On July 2, 2026, Lifecore Biomedical, Inc. (the "Company") announced that, between June 29 and June 30, 2026, the Company received notices of redemption from holders of approximately 49,263 shares of the Company's Series A Redeemable Convertible Preferred Stock (the "Series A Preferred Stock"), representing all of the outstanding shares of the Series A Preferred Stock.
Consistent with the existing rights of the Series A Preferred Stock, and as previously disclosed, the holders of the Series A Preferred Stock were able to request that the Company redeem their shares of Series A Preferred Stock commencing on June 29, 2026. Pursuant to the terms of the Certificate of Designations governing the Series A Preferred Stock, the redemption price per share of Series A Preferred Stock is $1,000 per share, plus accrued and unpaid dividends on such shares through the date of redemption. As of June 30, 2026, the Series A Preferred Stock had accrued and unpaid dividends of $0.9 million and a total liquidation value of approximately $50.2 million. The Company must pay the redemption amounts 180 days after holders provide notice to the Company (or, if such date is not a business day, the following business day after such date, such date being Monday, December 28, 2026 for all notices that were received by the Company). If the Company does not redeem all of the Series A Preferred Stock submitted for redemption on December 28, 2026, the Company would be subject to interest on the unpaid balance at the rate of 1% per month.
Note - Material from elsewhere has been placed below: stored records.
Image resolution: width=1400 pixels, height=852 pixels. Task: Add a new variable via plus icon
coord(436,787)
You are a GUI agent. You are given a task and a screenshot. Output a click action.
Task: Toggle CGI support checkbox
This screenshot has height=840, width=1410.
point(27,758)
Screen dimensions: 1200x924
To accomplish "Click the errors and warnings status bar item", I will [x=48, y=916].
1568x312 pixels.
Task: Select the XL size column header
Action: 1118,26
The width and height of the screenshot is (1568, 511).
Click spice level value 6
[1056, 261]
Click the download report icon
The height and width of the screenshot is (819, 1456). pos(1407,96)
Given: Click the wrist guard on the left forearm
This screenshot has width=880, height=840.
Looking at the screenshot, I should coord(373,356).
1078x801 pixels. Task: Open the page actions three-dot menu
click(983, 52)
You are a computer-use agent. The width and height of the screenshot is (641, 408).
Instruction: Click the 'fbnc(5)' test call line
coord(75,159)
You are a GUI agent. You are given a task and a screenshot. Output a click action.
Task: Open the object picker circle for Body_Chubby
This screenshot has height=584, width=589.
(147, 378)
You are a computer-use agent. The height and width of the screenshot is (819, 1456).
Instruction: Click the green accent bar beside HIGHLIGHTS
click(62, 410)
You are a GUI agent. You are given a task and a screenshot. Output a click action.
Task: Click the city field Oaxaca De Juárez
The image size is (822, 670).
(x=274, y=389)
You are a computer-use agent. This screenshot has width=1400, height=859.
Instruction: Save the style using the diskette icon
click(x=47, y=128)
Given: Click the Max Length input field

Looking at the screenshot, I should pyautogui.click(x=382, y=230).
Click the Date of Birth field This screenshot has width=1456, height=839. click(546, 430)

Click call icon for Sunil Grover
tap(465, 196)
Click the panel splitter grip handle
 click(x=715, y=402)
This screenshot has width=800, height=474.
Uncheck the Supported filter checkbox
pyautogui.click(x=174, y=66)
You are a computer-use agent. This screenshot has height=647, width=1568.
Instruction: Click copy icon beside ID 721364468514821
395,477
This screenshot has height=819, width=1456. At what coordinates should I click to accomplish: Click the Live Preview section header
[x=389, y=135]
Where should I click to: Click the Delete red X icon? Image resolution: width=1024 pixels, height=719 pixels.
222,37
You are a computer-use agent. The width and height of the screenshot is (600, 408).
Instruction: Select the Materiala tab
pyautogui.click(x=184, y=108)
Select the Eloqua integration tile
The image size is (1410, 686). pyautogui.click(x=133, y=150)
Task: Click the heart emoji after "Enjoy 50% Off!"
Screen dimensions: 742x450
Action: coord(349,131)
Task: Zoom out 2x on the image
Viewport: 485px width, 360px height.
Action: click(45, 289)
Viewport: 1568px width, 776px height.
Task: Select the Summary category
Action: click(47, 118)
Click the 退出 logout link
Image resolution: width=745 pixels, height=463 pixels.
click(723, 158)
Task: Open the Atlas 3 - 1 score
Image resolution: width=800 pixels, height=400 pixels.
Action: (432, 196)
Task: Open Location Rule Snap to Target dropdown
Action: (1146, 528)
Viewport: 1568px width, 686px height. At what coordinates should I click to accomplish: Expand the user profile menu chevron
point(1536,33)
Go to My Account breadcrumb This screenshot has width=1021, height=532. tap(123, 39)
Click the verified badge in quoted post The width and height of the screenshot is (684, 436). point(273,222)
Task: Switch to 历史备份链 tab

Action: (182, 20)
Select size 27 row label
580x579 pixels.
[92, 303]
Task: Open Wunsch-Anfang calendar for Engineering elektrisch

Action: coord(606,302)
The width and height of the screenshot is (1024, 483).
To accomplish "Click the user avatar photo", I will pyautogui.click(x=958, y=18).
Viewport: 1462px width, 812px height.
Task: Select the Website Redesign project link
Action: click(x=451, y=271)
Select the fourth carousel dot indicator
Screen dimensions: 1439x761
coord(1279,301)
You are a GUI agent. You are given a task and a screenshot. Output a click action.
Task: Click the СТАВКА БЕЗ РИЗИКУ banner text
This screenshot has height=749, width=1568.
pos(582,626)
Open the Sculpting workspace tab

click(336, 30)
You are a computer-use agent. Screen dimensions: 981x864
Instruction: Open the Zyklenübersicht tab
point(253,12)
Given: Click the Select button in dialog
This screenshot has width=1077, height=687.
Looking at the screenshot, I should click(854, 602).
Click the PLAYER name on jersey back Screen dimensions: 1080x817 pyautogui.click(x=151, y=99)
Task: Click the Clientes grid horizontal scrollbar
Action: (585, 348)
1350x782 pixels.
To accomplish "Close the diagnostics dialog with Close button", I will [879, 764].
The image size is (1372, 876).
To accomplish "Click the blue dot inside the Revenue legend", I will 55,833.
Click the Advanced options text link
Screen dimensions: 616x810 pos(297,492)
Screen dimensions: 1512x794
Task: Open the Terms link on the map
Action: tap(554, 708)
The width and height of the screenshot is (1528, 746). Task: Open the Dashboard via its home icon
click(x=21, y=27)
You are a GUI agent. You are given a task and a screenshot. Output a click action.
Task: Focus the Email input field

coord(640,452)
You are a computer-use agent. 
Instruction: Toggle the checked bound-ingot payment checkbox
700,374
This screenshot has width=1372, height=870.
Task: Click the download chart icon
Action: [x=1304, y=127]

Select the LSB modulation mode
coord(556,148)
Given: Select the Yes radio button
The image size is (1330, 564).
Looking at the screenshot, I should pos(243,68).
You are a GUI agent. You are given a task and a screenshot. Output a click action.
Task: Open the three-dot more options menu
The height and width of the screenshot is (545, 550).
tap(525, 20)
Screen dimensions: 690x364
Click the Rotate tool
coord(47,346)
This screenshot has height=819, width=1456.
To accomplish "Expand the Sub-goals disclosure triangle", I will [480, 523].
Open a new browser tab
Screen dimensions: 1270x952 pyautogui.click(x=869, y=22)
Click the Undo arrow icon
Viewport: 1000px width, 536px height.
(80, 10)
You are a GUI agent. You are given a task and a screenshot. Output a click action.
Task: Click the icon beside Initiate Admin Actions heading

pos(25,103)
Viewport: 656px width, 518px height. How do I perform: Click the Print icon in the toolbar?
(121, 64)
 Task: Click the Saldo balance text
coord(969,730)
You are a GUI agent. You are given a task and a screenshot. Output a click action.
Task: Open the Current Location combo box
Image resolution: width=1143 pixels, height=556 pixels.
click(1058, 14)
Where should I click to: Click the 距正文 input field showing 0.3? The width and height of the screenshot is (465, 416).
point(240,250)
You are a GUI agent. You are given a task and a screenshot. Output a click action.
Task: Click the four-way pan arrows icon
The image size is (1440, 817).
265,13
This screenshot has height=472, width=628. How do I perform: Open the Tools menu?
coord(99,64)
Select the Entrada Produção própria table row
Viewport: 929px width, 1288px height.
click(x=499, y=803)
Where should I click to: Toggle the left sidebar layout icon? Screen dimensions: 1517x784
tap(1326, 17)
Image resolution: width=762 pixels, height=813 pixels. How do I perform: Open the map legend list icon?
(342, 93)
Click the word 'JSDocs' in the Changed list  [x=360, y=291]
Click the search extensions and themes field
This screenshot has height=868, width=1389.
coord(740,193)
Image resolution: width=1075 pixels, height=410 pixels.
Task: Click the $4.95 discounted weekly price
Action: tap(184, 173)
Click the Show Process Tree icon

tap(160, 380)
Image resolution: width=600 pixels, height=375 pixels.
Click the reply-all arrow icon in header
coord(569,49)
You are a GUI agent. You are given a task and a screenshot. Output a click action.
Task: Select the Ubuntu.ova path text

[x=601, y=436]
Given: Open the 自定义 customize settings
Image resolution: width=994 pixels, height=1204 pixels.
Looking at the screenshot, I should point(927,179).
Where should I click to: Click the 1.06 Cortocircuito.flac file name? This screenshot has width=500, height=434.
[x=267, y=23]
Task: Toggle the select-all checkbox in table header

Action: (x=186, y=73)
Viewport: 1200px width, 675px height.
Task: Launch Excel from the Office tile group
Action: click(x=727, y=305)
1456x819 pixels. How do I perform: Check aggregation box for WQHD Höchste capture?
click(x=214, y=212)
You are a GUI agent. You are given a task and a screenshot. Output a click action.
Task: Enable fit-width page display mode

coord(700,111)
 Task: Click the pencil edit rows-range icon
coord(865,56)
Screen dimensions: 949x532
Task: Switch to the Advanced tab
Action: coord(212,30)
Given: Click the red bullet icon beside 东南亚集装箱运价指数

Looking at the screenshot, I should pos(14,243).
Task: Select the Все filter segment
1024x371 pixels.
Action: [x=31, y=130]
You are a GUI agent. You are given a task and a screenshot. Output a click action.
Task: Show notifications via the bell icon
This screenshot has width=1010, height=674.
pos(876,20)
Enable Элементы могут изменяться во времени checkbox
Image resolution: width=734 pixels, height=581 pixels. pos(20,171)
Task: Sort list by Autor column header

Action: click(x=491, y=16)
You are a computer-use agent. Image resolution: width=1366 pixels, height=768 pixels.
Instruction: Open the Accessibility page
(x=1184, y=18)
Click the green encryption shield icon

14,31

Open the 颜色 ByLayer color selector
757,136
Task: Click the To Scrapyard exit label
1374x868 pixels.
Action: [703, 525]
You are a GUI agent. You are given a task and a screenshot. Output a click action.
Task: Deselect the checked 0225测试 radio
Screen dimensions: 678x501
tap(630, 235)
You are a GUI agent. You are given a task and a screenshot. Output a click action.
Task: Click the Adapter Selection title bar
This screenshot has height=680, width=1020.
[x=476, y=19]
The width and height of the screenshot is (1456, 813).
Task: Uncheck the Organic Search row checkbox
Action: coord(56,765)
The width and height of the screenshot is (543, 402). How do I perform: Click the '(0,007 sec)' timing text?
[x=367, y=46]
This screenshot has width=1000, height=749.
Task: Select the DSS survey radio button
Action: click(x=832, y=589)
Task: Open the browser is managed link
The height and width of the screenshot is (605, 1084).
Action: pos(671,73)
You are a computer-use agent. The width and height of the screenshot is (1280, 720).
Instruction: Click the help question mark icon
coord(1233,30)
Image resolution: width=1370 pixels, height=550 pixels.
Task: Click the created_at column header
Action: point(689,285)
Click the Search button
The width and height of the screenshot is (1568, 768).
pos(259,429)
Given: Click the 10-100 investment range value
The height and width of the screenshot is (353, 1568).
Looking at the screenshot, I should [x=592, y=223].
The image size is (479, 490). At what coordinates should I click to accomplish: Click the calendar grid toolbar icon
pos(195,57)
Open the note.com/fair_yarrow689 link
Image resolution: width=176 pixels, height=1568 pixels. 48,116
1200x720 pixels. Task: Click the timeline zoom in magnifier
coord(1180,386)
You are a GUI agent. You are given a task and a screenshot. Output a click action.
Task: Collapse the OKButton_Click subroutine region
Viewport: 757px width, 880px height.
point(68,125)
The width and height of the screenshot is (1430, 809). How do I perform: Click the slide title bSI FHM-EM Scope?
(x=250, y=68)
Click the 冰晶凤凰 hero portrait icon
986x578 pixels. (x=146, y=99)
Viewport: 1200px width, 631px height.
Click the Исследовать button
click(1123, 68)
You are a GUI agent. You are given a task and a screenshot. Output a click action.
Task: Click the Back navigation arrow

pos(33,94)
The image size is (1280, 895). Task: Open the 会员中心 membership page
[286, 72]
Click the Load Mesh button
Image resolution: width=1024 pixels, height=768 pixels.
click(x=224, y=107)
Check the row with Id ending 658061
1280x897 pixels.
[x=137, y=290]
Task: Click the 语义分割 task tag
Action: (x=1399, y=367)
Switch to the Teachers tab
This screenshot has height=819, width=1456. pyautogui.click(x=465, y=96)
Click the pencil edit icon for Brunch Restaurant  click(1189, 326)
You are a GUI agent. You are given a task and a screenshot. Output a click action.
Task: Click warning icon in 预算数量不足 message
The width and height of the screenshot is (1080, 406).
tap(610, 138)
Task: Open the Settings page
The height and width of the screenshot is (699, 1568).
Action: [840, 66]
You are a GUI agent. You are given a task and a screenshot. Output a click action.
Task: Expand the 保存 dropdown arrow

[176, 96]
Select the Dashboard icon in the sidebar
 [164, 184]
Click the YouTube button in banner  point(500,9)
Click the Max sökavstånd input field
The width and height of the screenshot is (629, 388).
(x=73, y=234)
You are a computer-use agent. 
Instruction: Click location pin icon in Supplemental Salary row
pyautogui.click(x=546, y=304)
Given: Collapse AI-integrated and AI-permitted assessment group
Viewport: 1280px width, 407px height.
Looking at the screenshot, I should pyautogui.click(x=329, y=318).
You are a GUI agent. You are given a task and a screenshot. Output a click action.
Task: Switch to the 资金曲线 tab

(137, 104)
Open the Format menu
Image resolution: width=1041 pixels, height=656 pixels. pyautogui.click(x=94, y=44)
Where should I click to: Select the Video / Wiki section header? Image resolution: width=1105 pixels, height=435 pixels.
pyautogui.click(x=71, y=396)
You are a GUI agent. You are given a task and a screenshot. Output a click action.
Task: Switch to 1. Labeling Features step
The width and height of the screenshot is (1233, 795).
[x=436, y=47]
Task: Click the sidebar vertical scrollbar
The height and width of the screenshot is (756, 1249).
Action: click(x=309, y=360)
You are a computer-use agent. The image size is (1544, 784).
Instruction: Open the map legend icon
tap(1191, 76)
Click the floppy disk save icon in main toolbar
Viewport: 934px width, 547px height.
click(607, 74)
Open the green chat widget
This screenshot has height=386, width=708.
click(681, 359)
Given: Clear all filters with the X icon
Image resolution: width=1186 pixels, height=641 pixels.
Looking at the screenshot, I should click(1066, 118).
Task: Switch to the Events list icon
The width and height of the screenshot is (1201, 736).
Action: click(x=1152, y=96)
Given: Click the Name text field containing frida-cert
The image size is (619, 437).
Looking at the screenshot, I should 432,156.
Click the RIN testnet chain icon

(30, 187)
Also as previously disclosed, prior to the payment of the redemption amounts, the Company will need to obtain consent from its lenders under Company's credit agreements, which otherwise prohibit such payments.
The Company has previously begun and continues to evaluate a range of strategic alternatives to facilitate the redemptions, including use of cash on hand, potential debt or equity financing transactions, and/or other possible strategic transactions, and to seek the requisite consents from the Company's lenders. The Company intends to seek alternatives that it believes will improve its capital structure for what it expects to be its next phase of growth, and the Company's Board of Directors remains committed to maximizing value for the Company's stockholders, while remaining committed to serving the Company's customers, supporting the Company's employees and growing the business.
The total amount required to redeem such Series A Preferred Stock on December 28, 2026 would be approximately $52.1 million. As of March 31, 2026, the Company had $38.1 million in total liquidity, including $20.8 million in cash and cash equivalents and $17.3 million in availability under the Company's revolving credit facility.
This Current Report on Form 8-K shall not constitute an offer to sell or the solicitation of an offer to buy any securities nor shall there be any offer or sale of any securities in any state or other jurisdiction in which or to any person to whom such offer, solicitation or sale would be unlawful prior to registration or qualification under the securities laws of any such state or other jurisdiction.
The information furnished in this Item 7.01 of this Current Report on Form 8-K shall not be deemed "filed" for purposes of Section 18 of the Exchange Act and shall not be incorporated by reference into any filing of the Company under the Securities Act of 1933, as amended, except as shall be expressly set forth by specific reference in such filing.